Le Bouvet. Ce nom résonne d’un écho funèbre aux oreilles des soldats de la Marine nationale. Le 18 mars 1915, durant la bataille des Dardanelles, le cuirassé heurte une mine flottante turque. Eventré, le sarcophage d’acier disparaît de la surface en 54 secondes, emportant avec lui 648 des 700 marins embarqués. Cet engloutissement express est aujourd’hui encore un cas d’école. Posée sur un présentoir, une maquette du Bouvet, réalisée au 1/30, trône dans le hall d’entrée du centre Techniques hydrodynamiques de la Direction générale de l’armement (DGATH). « En 2015, elle nous a servi à faire une reconstitution de la tragédie. Elle a coulé exactement à la même vitesse que le navire original construit en 1892, ce qui nous a confirmé qu’il était mal conçu », explique Eric, chargé de la communication à la DGA. Par mesure de précaution, il est interdit de donner le nom complet des personnels de cette administration. Va donc pour « Eric » !

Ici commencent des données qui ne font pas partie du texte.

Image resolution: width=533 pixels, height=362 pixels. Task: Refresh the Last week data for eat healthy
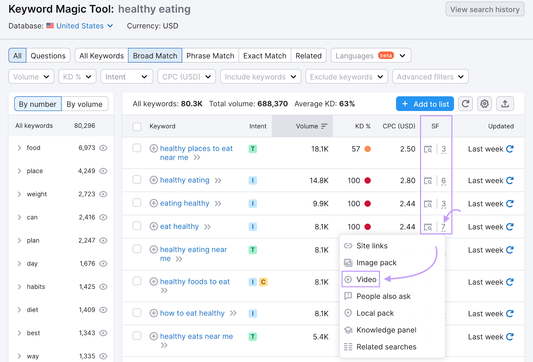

Situé à Val-de-Reuil, dans l’Eure, le DGATH a davantage vocation à prévenir les naufrages qu’à les analyser a posteriori. C’est ici que sont conçus et validés tous les projets de coques des navires de la Marine nationale. Installées dans quatre bâtiments répartis sur 22 hectares, derrière une clôture hérissée de barbelés qui n’incite guère à l’intrusion clandestine, les 220 personnes du centre sont des spécialistes du comportement des navires. De la proue à l’hélice, ils conçoivent tout ce qui se trouve sous la ligne de flottaison. Pour ce faire, ils ont d’abord recours à la simulation numérique, puis à des maquettes qu’ils testent en les mettant à l’eau.